Van Huysum was one of the few flower painters who was also a highly skilled draftsman. He produced many drawings and watercolors during his career, not only as compositional studies for his paintings but also as unique works of art. In contrast to the artist’s exquisitely detailed paintings, however, many of his drawings were sketched with great speed, giving the general colors and shapes of the blooms while glossing over specific botanic details.
The National Gallery has two very fine paintings by Van Huysum that show his typically grand presentation of a richly varied bouquet in a container set on a ledge or shelf, and with the acquisition of this watercolor, the Gallery now has a work that conveys the bravura spirit of the artist’s best drawings. While many of Van Huysum’s drawings were executed in black chalk and gray washes on a relatively small scale, it is the larger, full-color pieces such as this for which he is best known and most admired as a draftsman.

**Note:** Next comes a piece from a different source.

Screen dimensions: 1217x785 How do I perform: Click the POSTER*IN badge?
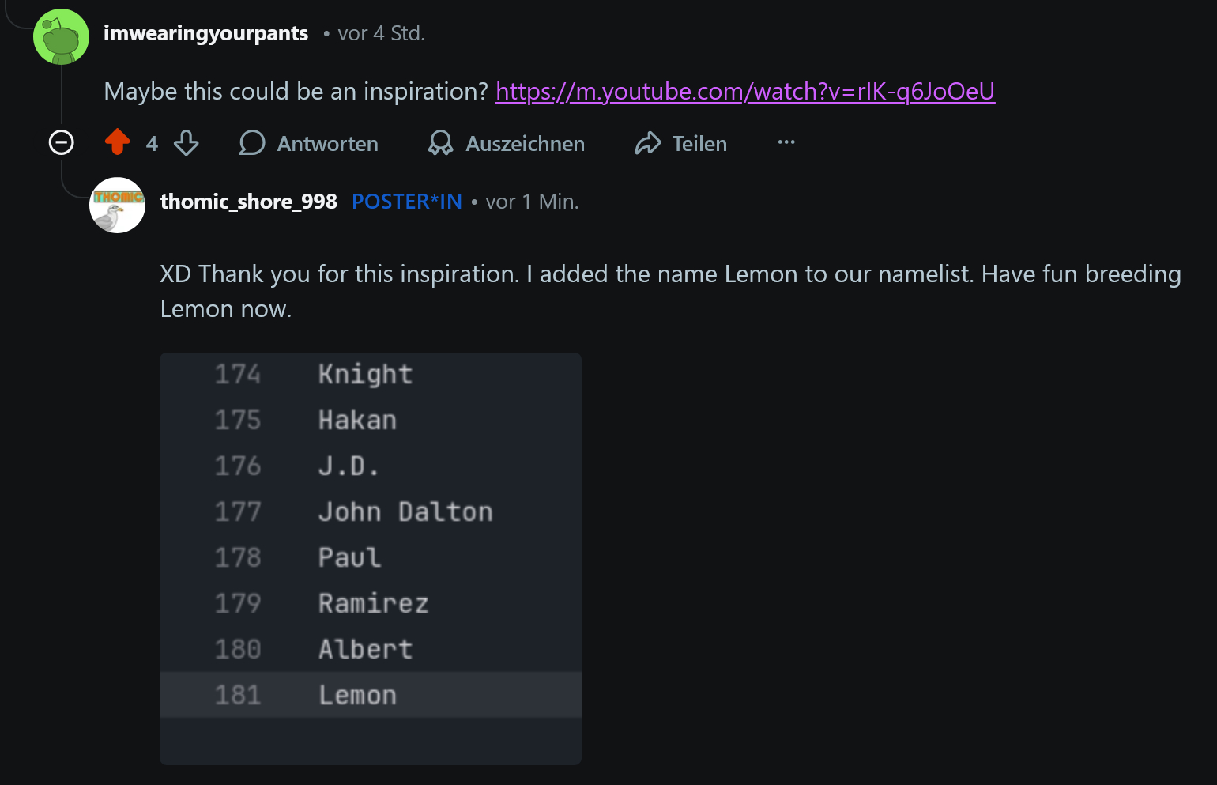click(x=406, y=202)
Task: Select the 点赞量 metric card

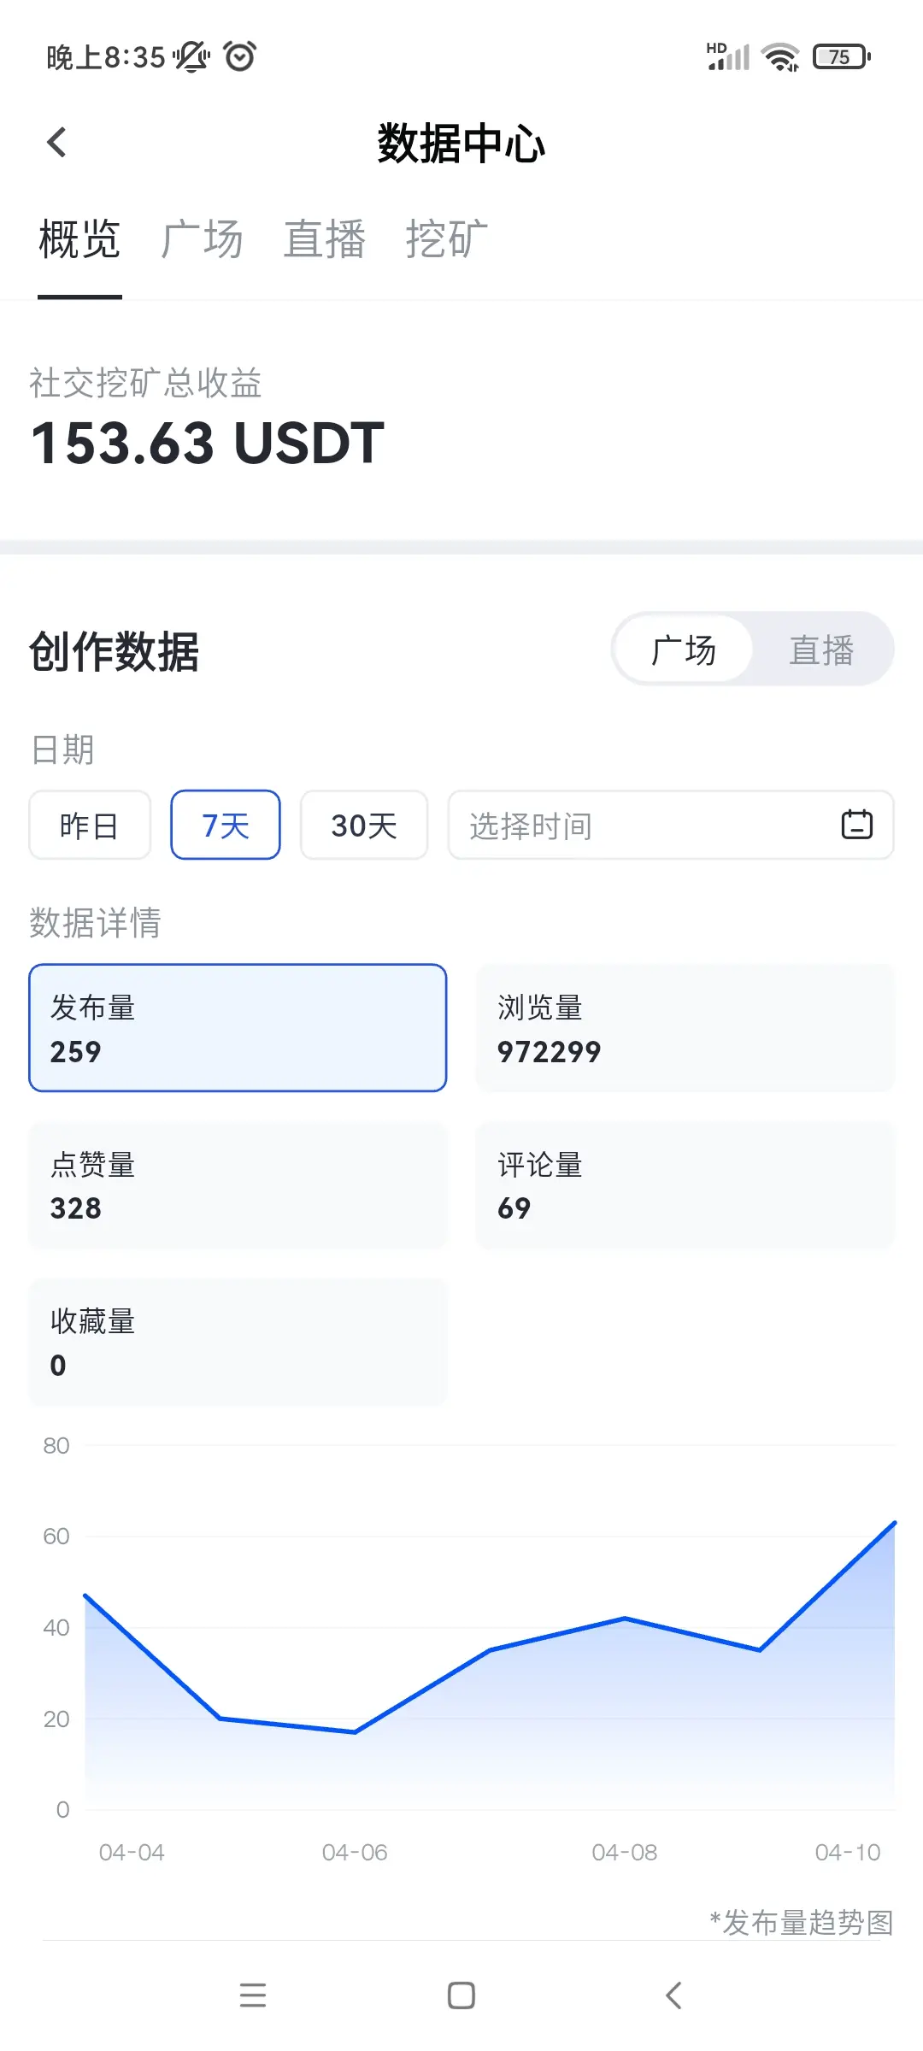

In the Gallery’s watercolor, the energetic execution gives the arrangement of flowers a deceptively accidental appearance, but the composition is in fact carefully structured to create sinuous arabesques of light, line, and color. With some of the blossoms represented by little more than splashes of watercolor and a couple of strokes of oiled charcoal, the work has a remarkably modern, abstract quality. Yet it is possible to identify certain flowers, many of which appear regularly in Van Huysum’s paintings: the crown imperial at the top, the red peony lying on the ledge, the two tulips, a white rose, a yellow cabbage rose, a spray of blue hyacinth, a whitish red poppy anemone, a branch of harebell, and a jonquil hybrid.

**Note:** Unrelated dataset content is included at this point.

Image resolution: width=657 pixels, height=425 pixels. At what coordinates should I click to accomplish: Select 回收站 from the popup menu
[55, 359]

Like the majority of Van Huysum’s watercolors, this one was not made in preparation for any of his painted still lifes but was instead made as a finished work, signed by the artist and intended for sale to a collector. Although it bears no date, compositional similarities with some of Van Huysum’s dated paintings help to place it in the 1720s, a period that is also consistent with the bold freedom of the execution.